- WRITTEN TASK: Render the lines of the items from the one containing "You are a GUI" through the one containing "point(196,390)", inclusive, as a Markdown table with the columns Row and Line, skipping any blank lines. Omit the pictures from your table.

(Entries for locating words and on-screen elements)

>> begin

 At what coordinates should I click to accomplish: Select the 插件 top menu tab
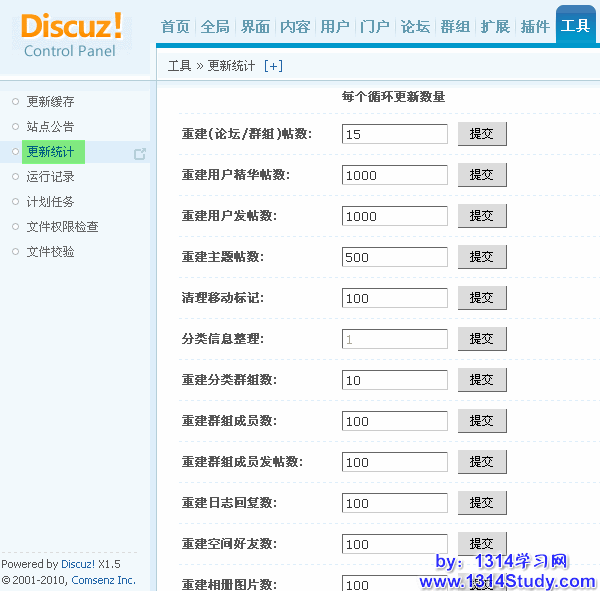(x=535, y=26)
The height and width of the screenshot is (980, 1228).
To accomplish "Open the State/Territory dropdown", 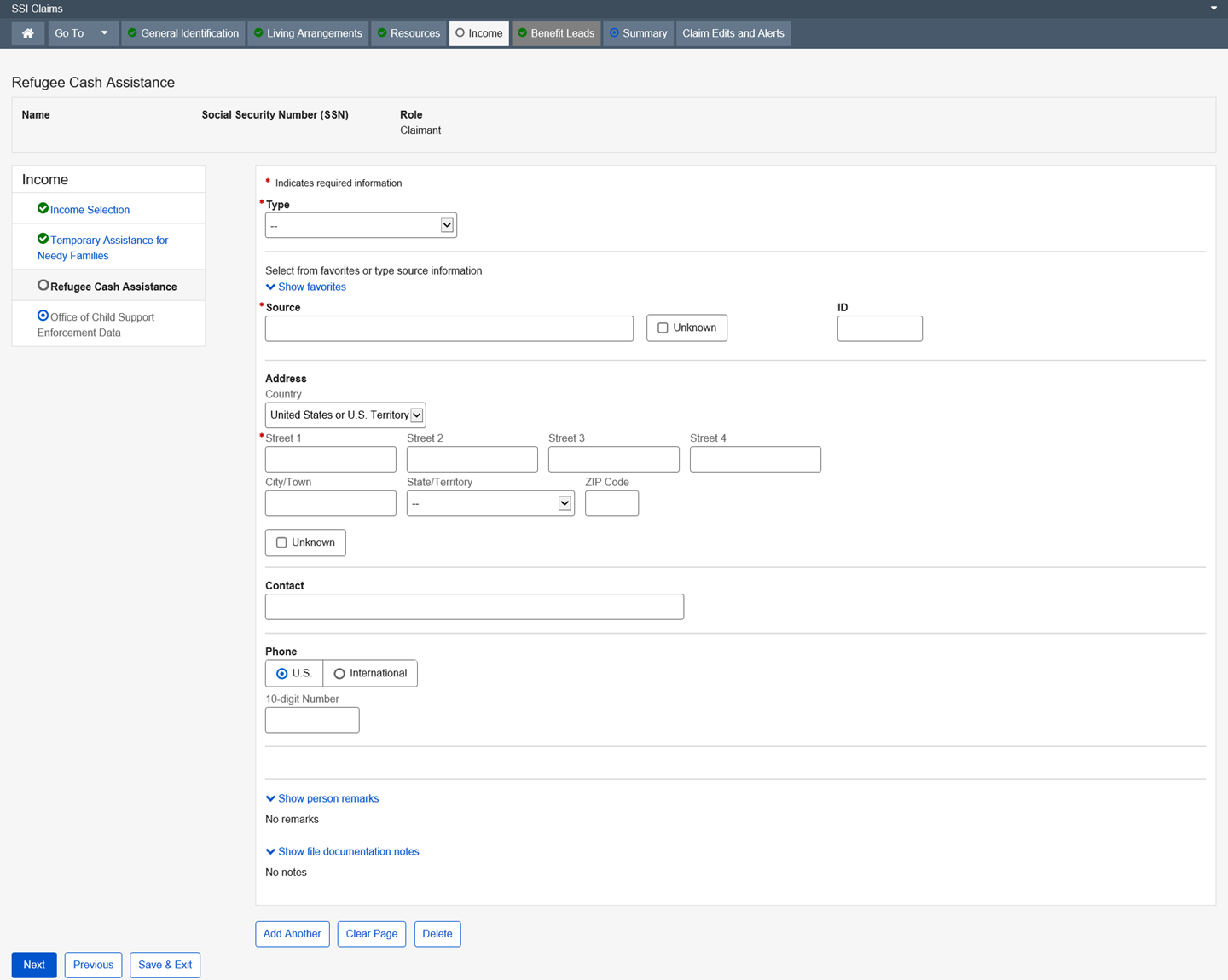I will [x=490, y=504].
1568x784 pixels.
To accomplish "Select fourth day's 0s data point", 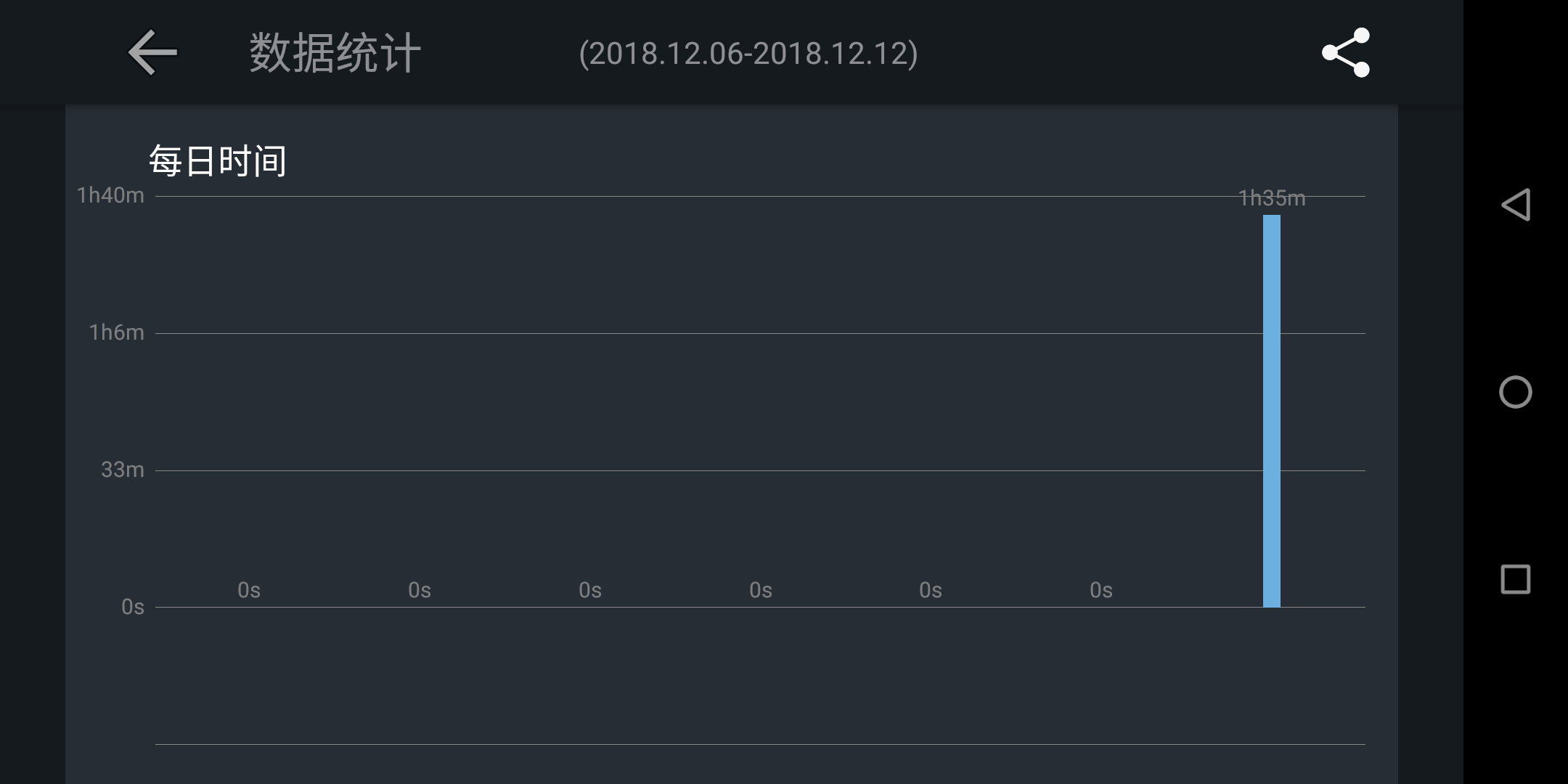I will 761,590.
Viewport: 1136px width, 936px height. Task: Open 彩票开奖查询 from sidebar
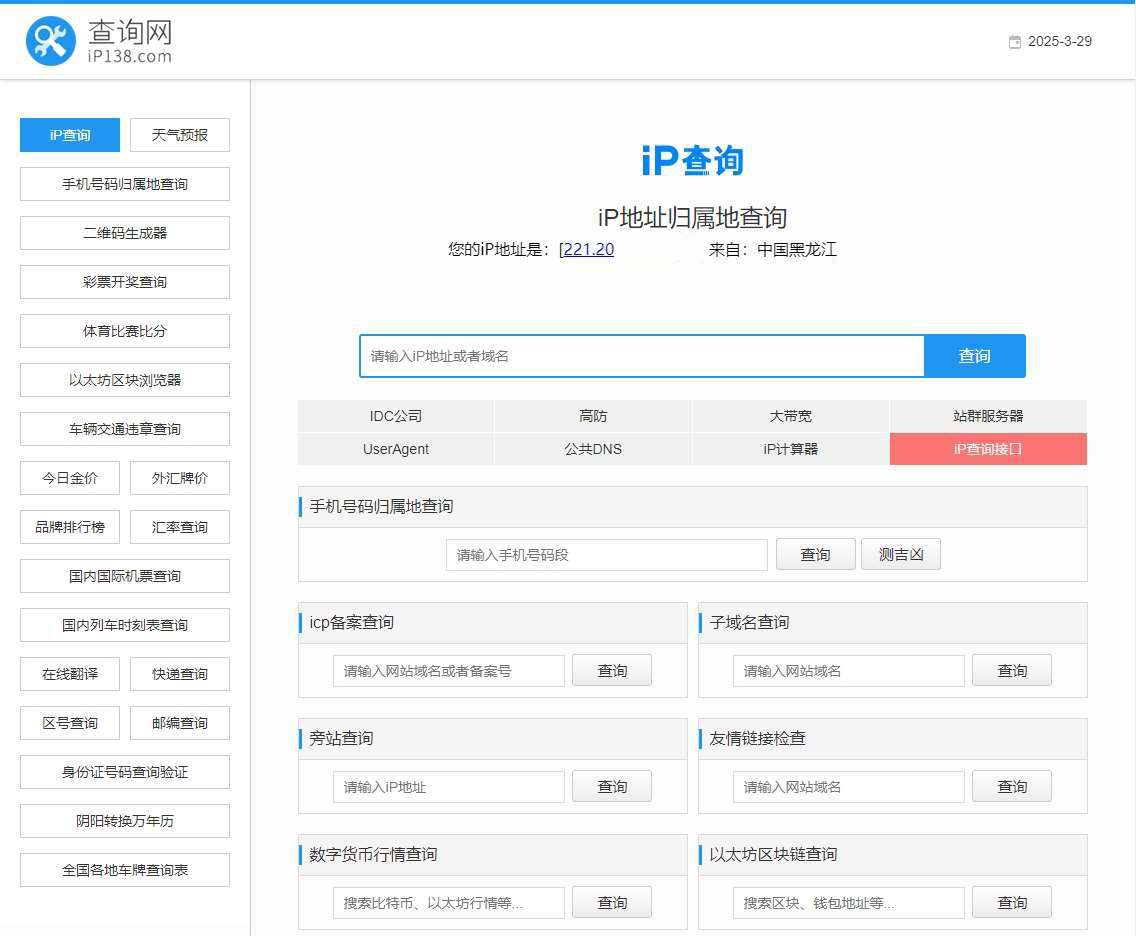pyautogui.click(x=124, y=282)
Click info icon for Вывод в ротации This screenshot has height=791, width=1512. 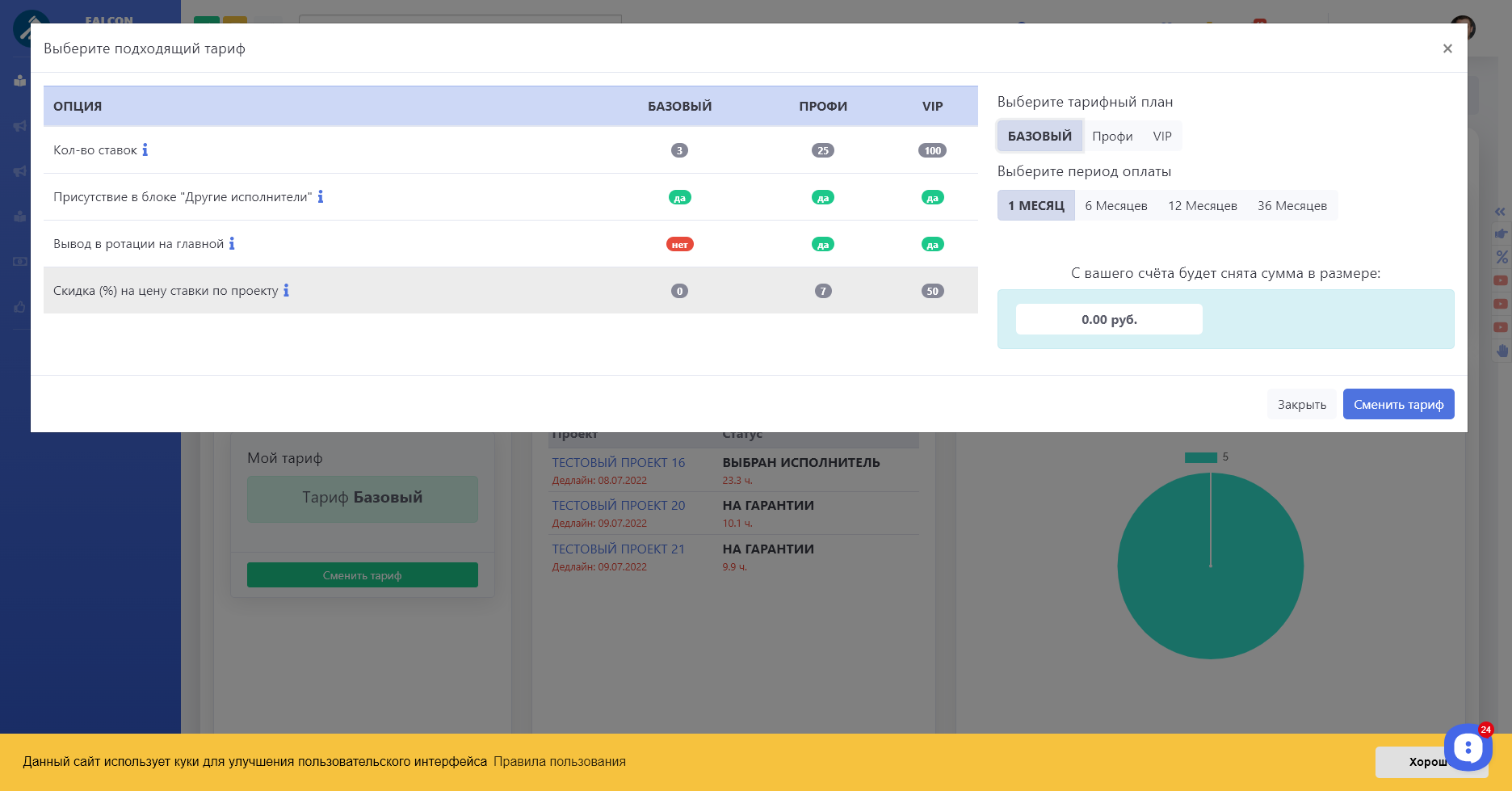pyautogui.click(x=232, y=244)
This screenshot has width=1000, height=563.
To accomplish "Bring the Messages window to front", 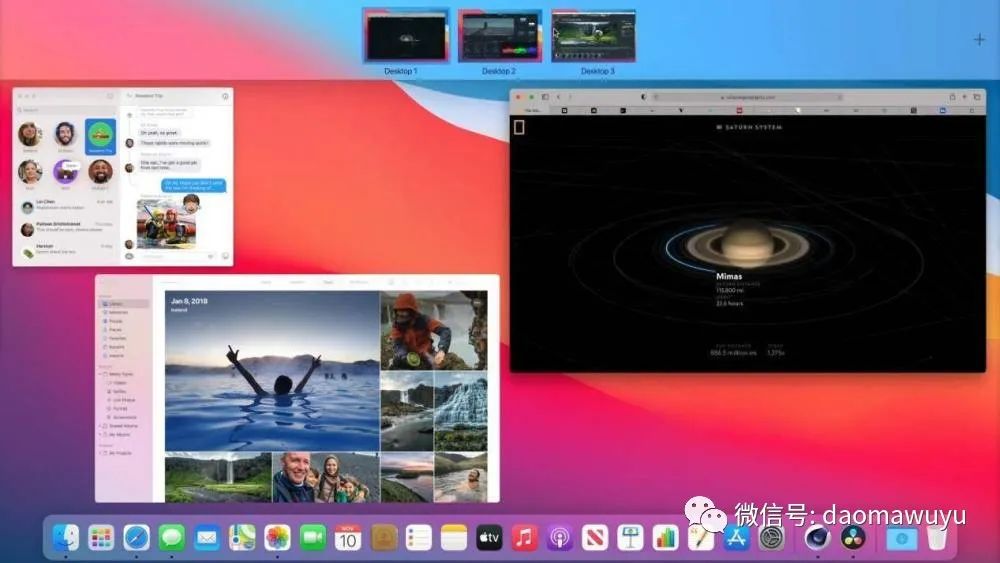I will click(x=122, y=178).
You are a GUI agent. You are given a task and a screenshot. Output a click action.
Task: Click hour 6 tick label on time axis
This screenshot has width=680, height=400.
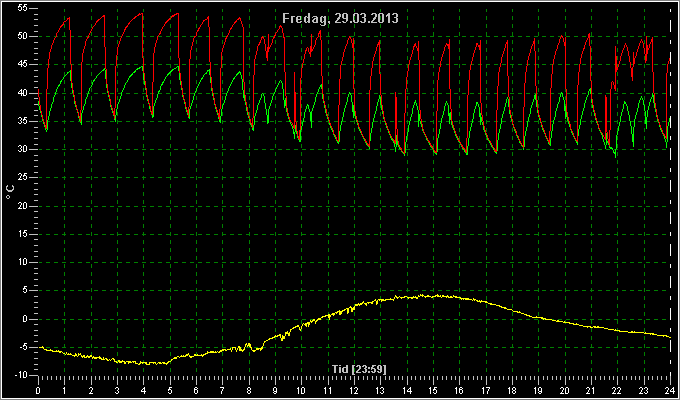point(196,390)

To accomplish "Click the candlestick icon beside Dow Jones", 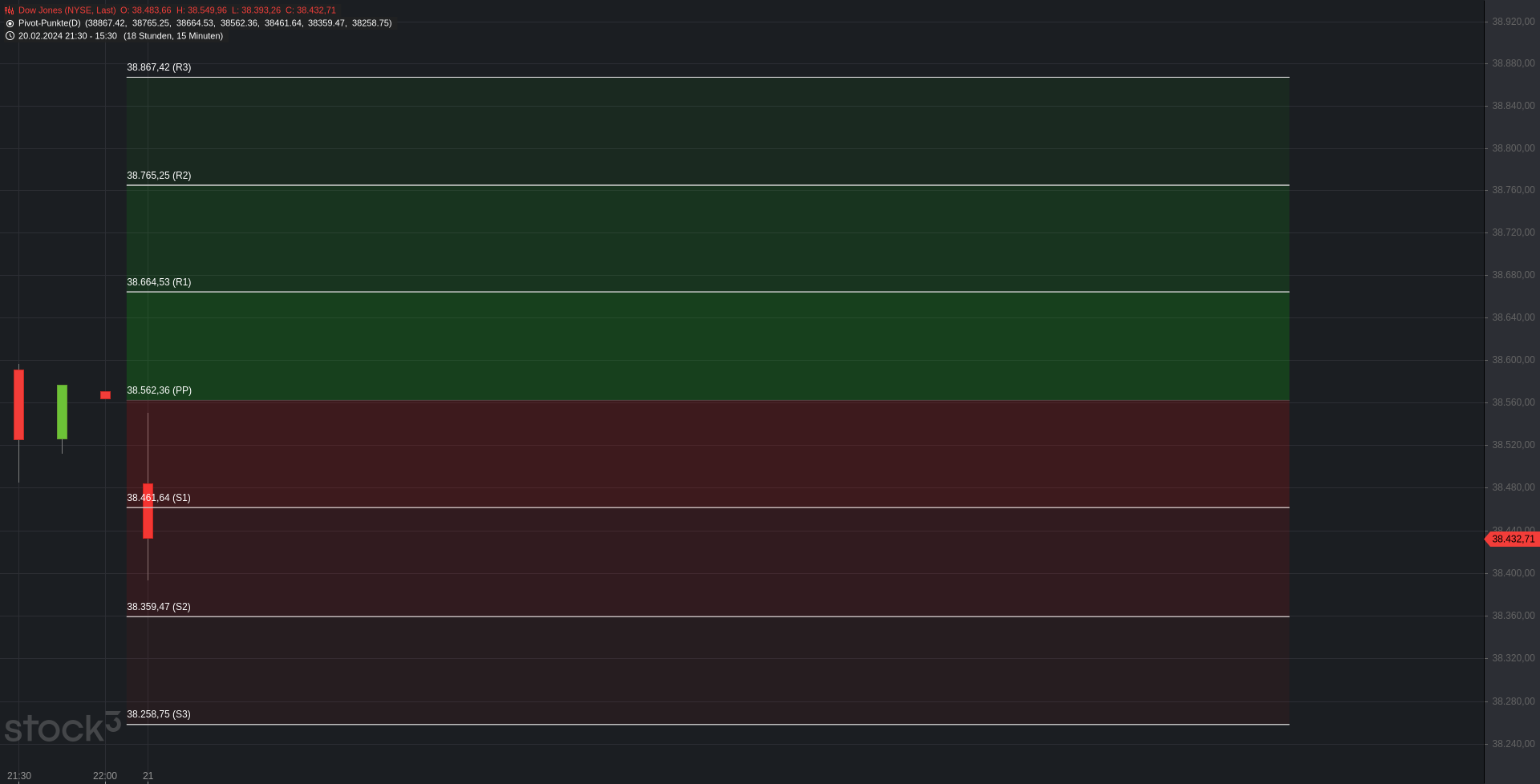I will click(10, 10).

>> end

- CORRECT RESULT:
| Row | Line |
|---|---|
| 1 | You are a GUI agent. You are given a task and a screenshot. Output a click action. |
| 2 | Task: Click hour 6 tick label on time axis |
| 3 | This screenshot has width=680, height=400. |
| 4 | point(196,390) |